The European Court of Justice’s (ECJ) decision in late November in King v The Sash Window Workshop Ltd [2017] EUECJ C-214/16 (29 November 2017) may have far-reaching impact on businesses which routinely use “self-employed” workers.

King, who was a commission only salesman, had his contract of 14 years terminated in 2012 when he reached the age of 65.

He claimed unlawful age discrimination, and a failure by the company to pay him both for the leave he had taken, and the untaken leave he could have been entitled to under the Working Time Regulations 1998.

At first instance the employment tribunal awarded King £3,000 for injury to feelings, and more than £9,000 in respect of holiday pay. King appealed against the award for injury to feelings, maintaining that the tribunal had failed to take full account of the humiliation, anger and stress stemming from his forced retiral, and the company appealed against the award of holiday pay, on the basis that entitlement fell at the end of the leave year, in the same way as entitlement to leave not taken. The EAT found that he did not have a contract of employment but he was a worker. Both appeals were successful before the Employment Appeal Tribunal. The EAT sent the case back for consideration by a fresh tribunal. King appealed to the Court of Appeal, which referred the question of holiday pay to the ECJ.

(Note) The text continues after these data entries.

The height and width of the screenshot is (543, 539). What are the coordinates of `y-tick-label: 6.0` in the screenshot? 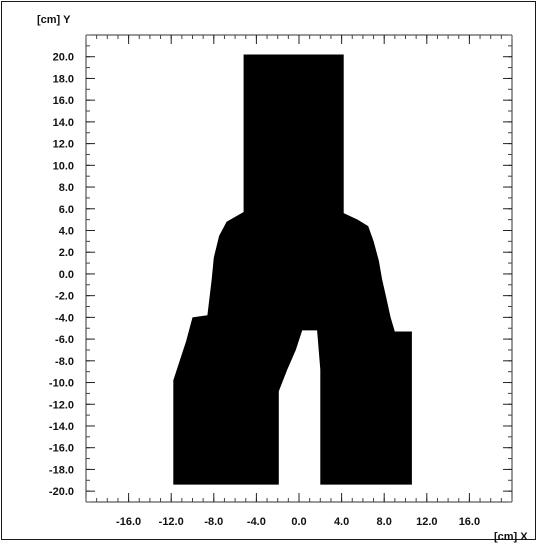 It's located at (66, 210).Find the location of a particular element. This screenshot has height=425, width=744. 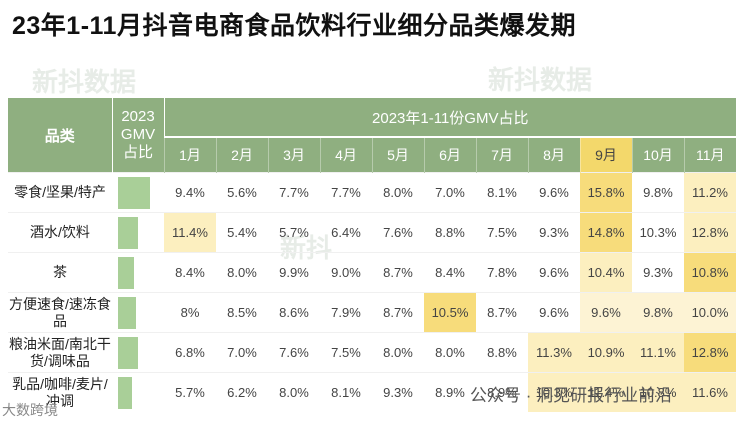

gmv-share-cell: 11.1% is located at coordinates (658, 352).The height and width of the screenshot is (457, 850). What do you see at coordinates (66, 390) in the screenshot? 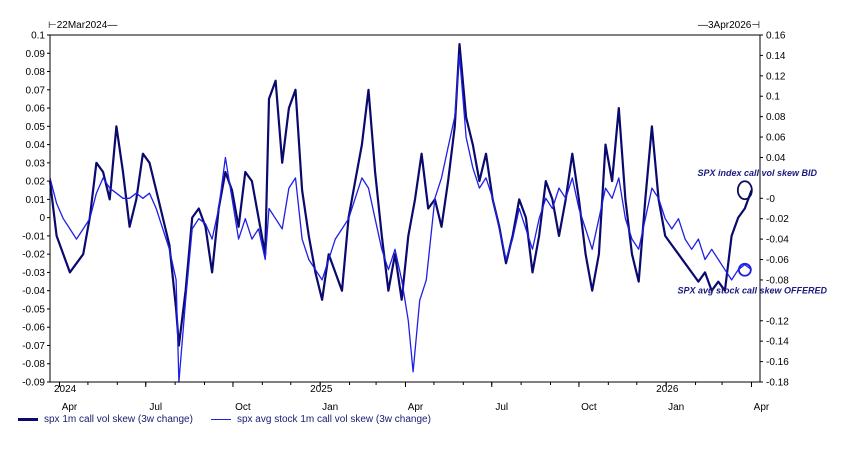
I see `year-label: 2024` at bounding box center [66, 390].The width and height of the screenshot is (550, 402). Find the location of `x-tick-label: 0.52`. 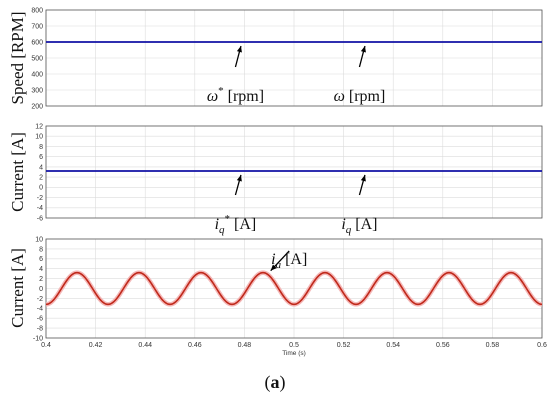

x-tick-label: 0.52 is located at coordinates (344, 346).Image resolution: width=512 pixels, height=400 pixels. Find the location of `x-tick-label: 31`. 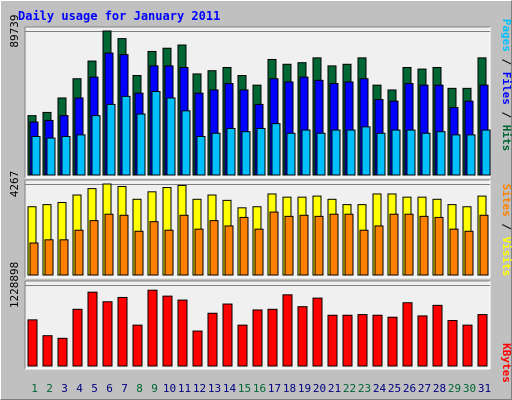

x-tick-label: 31 is located at coordinates (484, 388).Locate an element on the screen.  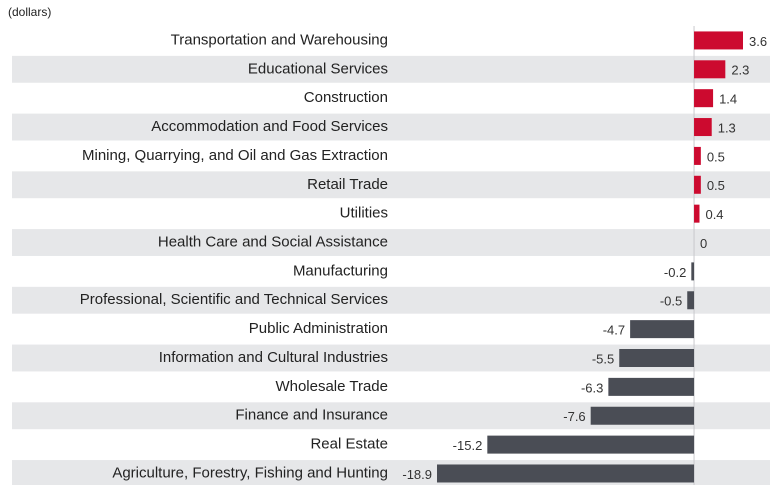
value-label: 1.3 is located at coordinates (727, 128).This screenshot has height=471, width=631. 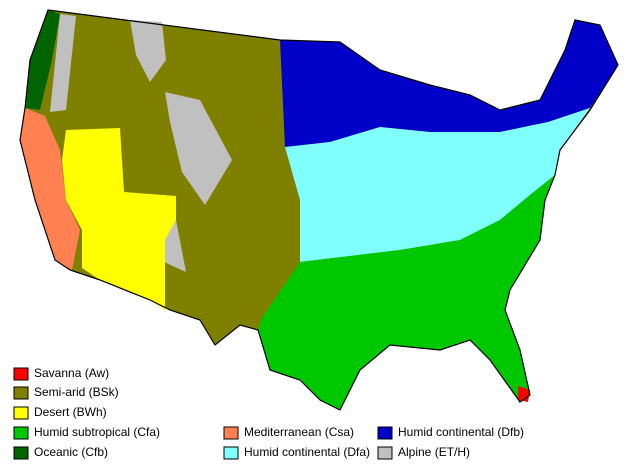 What do you see at coordinates (307, 452) in the screenshot?
I see `legend-label: Humid continental (Dfa)` at bounding box center [307, 452].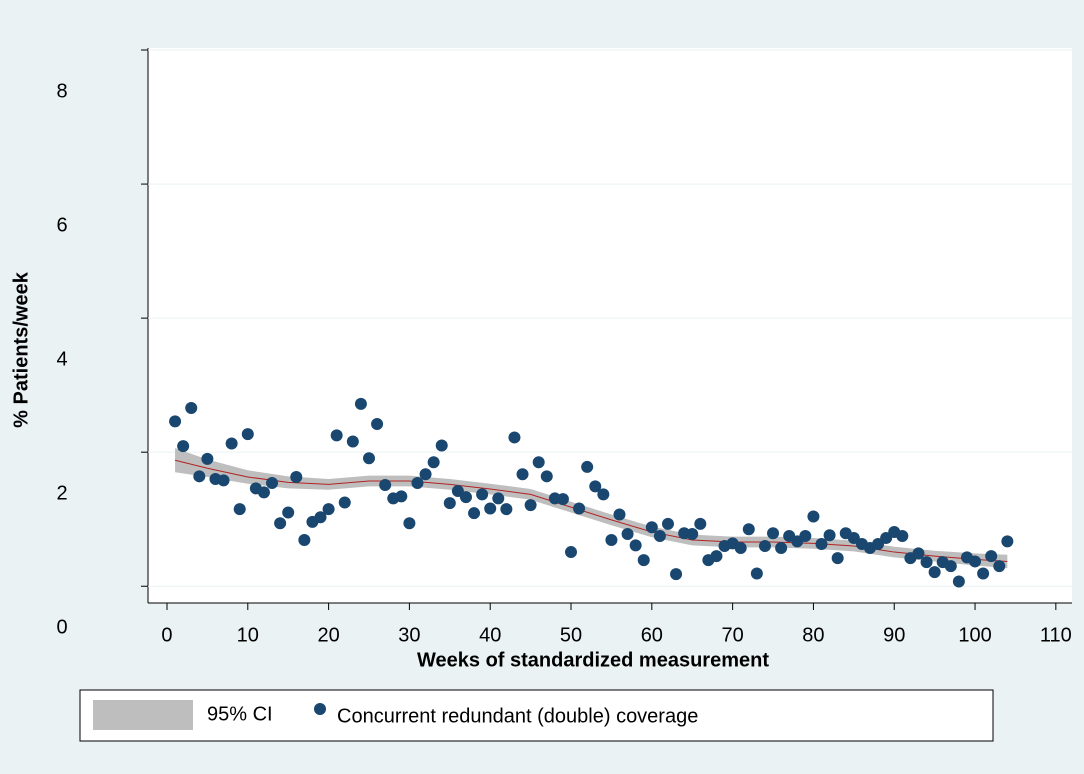  What do you see at coordinates (1056, 635) in the screenshot?
I see `x-tick-label: 110` at bounding box center [1056, 635].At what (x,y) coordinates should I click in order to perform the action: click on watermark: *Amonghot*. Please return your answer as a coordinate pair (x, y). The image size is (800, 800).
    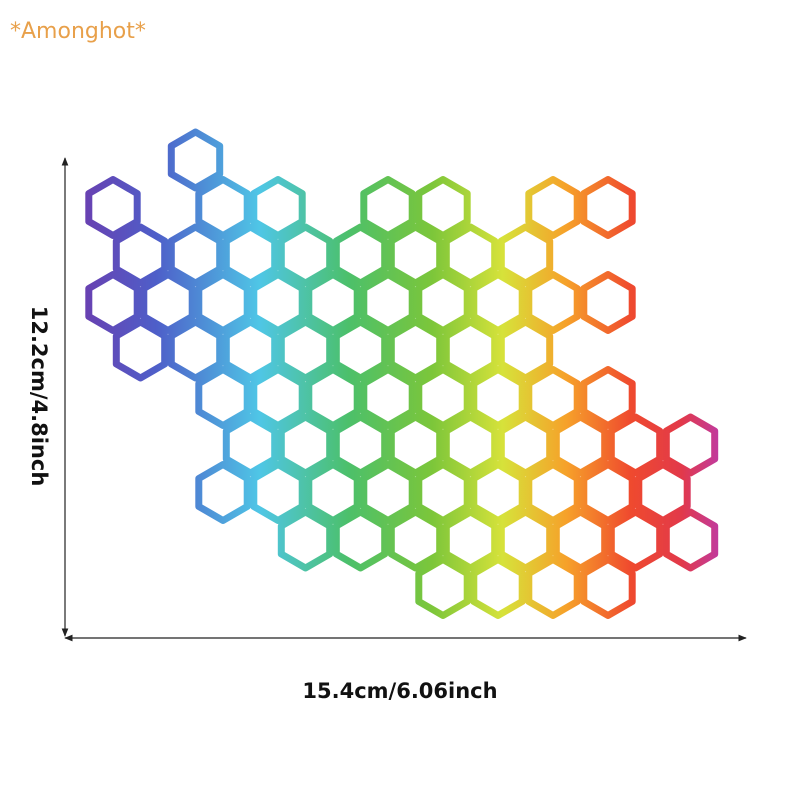
    Looking at the image, I should click on (78, 32).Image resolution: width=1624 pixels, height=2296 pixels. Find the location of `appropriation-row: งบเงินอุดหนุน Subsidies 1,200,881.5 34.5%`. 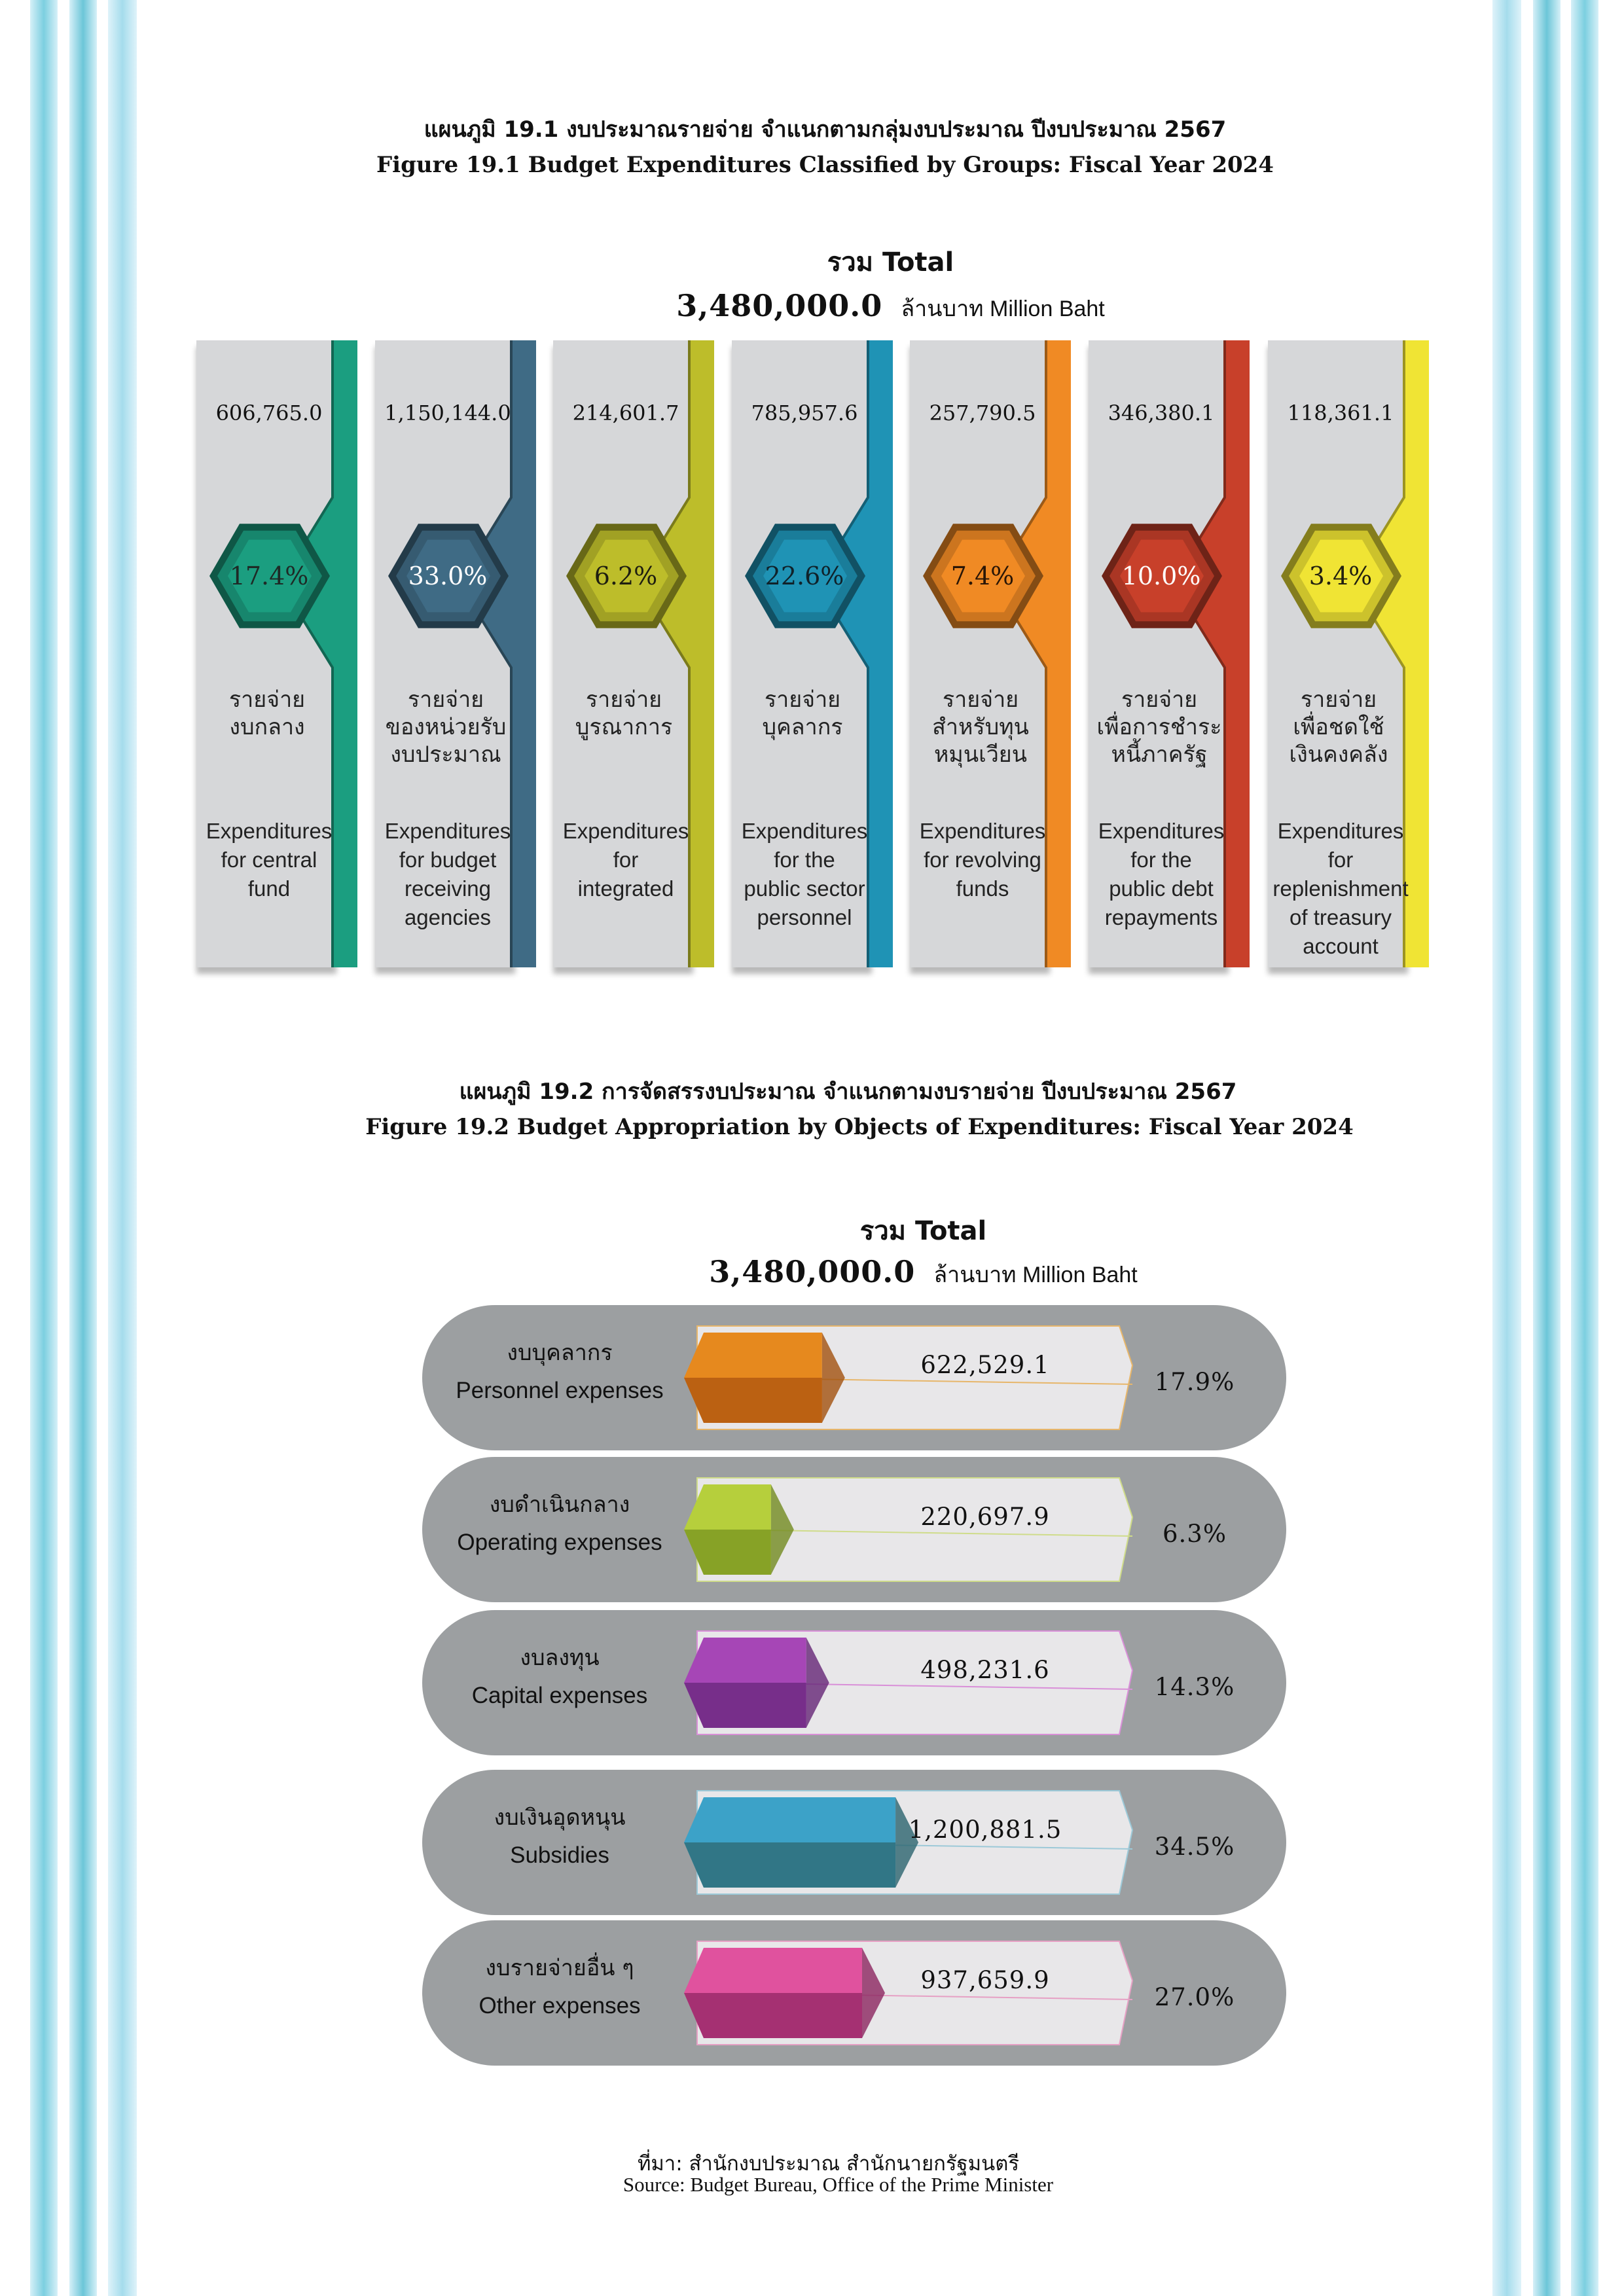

The ECJ held that workers cannot be required to take unpaid leave before making a claim for payment, and that it is not lawful to prevent a worker from carrying untaken leave forward until termination because his employer refused to remunerate the leave, as any other outcome would allow employers to benefit and the aims of the directive to be flouted.

The case now returns to the Court of Appeal, with clear guidance that Mr King’s award for untaken holidays should stand. In an ironic twist to this troubled and costly saga, the company had offered to take Mr King on as an employee, but he had refused, preferring to remain self-employed.